Goodbye Mister Wong : Les murmures de l’eau qui dort

Goodbye Mister Wong : Les murmures de l’eau qui dort

FIDMarseille 2020
Compétition Internationale
Sortie le 29 décembre 2021

À près d’une centaine de kilomètres de Vientiane – capitale du Laos, des bateaux traditionnels en bois voguent sur les eaux paisibles du lac artificiel de la rivière Nam Ngum. Dans ce panorama où le bleu et le vert s’entremêlent, un élément rouge vrombissant rompt la quiétude. Escortée d’une musique pop assourdissante, la vedette d’un riche homme d’affaires chinois surgit tel un prédateur en acier au service d’un capitalisme homogénéisé.
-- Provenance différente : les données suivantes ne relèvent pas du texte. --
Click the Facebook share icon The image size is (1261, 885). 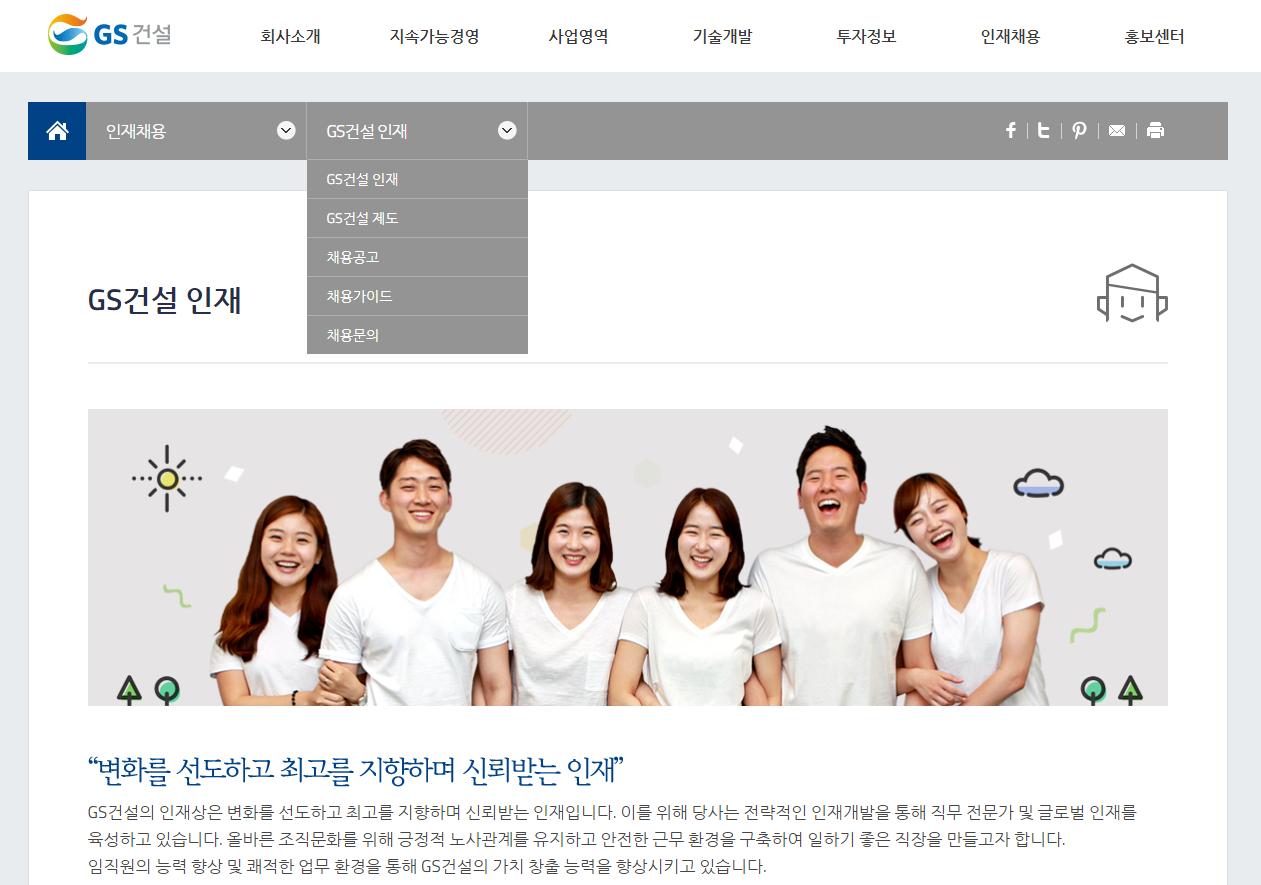1010,130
Sous l’égide du fameux mister Wong (Soulasath Saul), l’avenir économique du lac se dessine : muter en un paradis touristique international avec ses hôtels luxueux et sa trentaine de bateaux-restaurants. En posant sa caméra sur l’embarcation en bois de France (Nini Vilivong) – une jeune laotienne de retour sur sa terre natale pour assister sa famille qui dirige un modeste service de bateaux traditionnels, Kiyé Simon Luang se place du côté d’une immuable tradition directement menacée. Or, la beauté de la jeune femme détourne Tony Wong de ses velléités économiques et le confronte à la temporalité singulière de la vie sur les rives du Nam Ngum.  
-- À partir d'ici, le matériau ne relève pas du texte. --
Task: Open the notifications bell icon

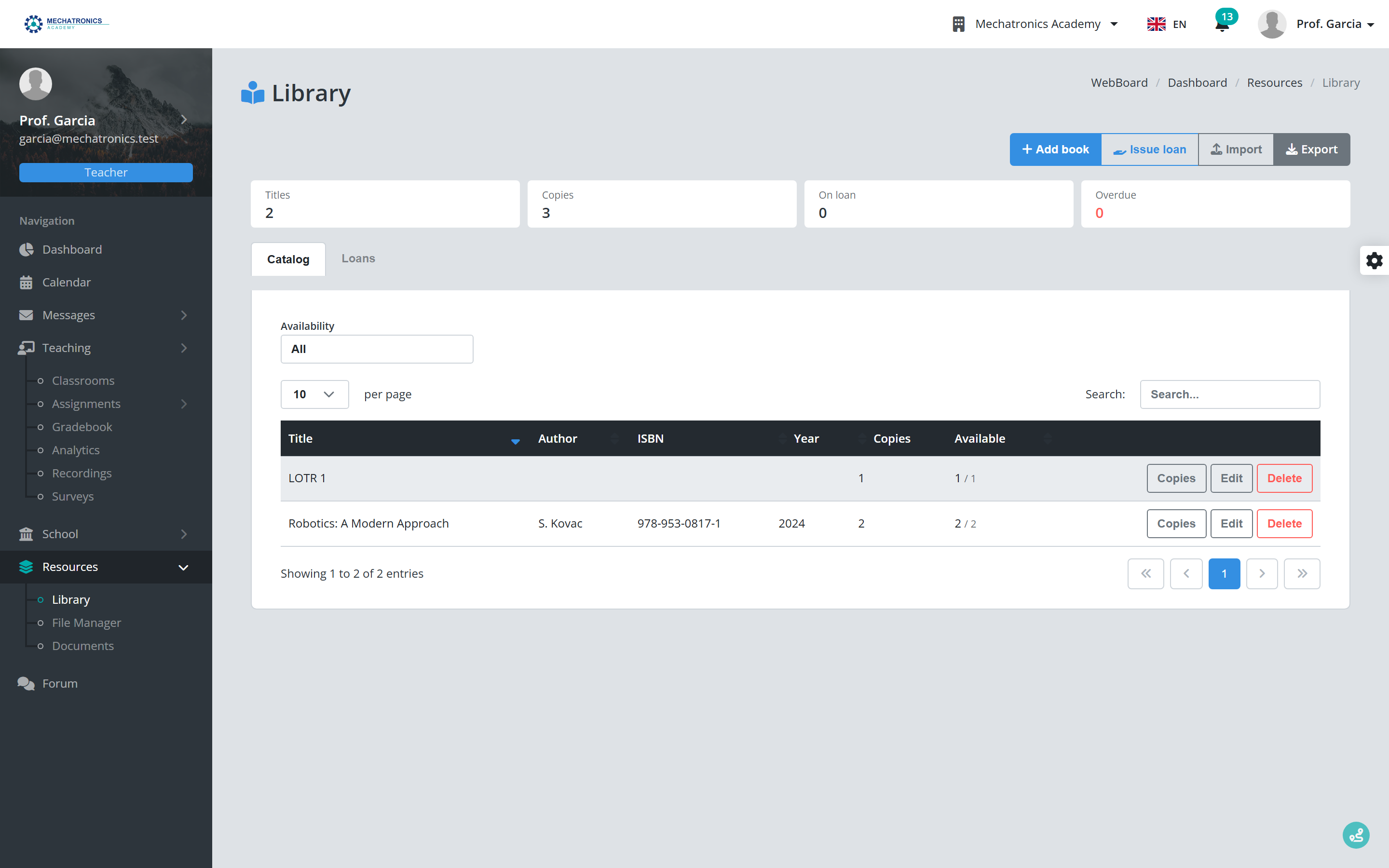Action: pos(1222,25)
Goodbye Mister Wong : Les murmures de l’eau qui dort

Dans Goodbye Mister Wong, la vie s’écoule dans une temporalité presque atemporelle, un temps géographique où la nature joue avec et se sert des différents personnages pour (re)construire sa propre mémoire. Kiyé Simon Luang développe un récit qui serpente et se multiplie dans les différentes strates historiques (les présences étrangères, française et chinoise) et sensorielles (l’attente commune du désir) du territoire. Qu’il s’agisse de Wong ou d’Hugo (Marc Barbé) – un français quitté depuis un an par sa femme, Nicole (Nathalie Richard), partie vivre sur une île reculée et inaccessible du lac, ils imposent une altérité que la puissance économique métamorphose en domination. Pour le premier, seul l’objet à s’approprier est interverti, du territoire au cœur de France. Pour le second, son statut de touriste occidental voyant le lieu uniquement à travers le prisme d’un exotisme de guide de voyages condamne ses interactions, à l’instar de cette séquence dans le bus où il s’évertue à parler français à une passagère lui rétorquant inlassablement qu’elle ne le comprend pas. 
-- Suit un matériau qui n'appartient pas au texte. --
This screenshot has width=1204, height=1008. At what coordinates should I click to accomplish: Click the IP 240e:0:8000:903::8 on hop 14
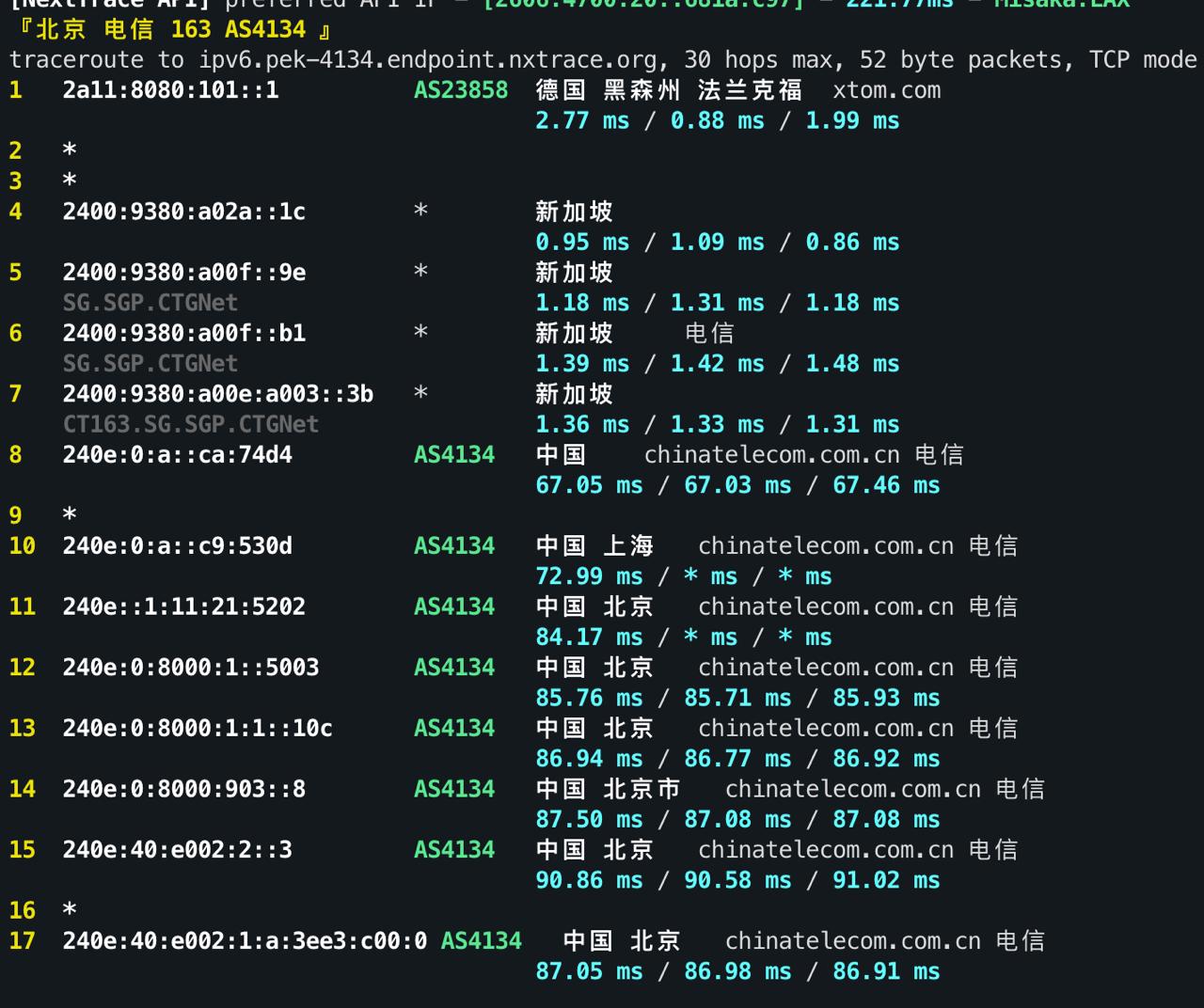[x=183, y=789]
Goodbye Mister Wong : Les murmures de l’eau qui dort

La dimension animiste de Goodbye Mister Wong se révèle lorsque Hugo décide d’arrêter de subir la distance imposée par sa femme, dont la présence énigmatique s’estompe dans la nature laotienne. Alors qu’il s’évanouit sous les rayons d’un soleil ardent, la rivière guide miraculeusement son bateau jusqu’au logis tant espéré. Lors d’une scène de mariage, il est prêché qu’il est nécessaire d’écouter le son du lac, chef d’orchestre des destinées alentour. Le territoire laotien resplendit dans les plans savamment composés de Kiyé Simon Luang et magnifiquement éclairés par les tons surannés de la photographie d’Aaron Sievers. Au sein des plans fixes que les personnages habitent momentanément par des dialogues succincts, seule l’inébranlable immensité du paysage s’imprime dans l’iris attentif du spectateur.trice. Pour les habitant.e.s du lac, le territoire est inscrit dans la mémoire immémoriale de leur corps à la manière de l’oncle Souck (Souvanlay Phetchanpheng) qui apprend à Toui (Thongmay Niyomkham) à naviguer en fermant les yeux. Pour les étranger.e.s – et par extension le.a spectatateur.rice, il faut s’abandonner à la langueur sereine du lac, se laisser avaler tout entier par ses eaux charriant en elles la beauté poétique et politique du peuple laotien.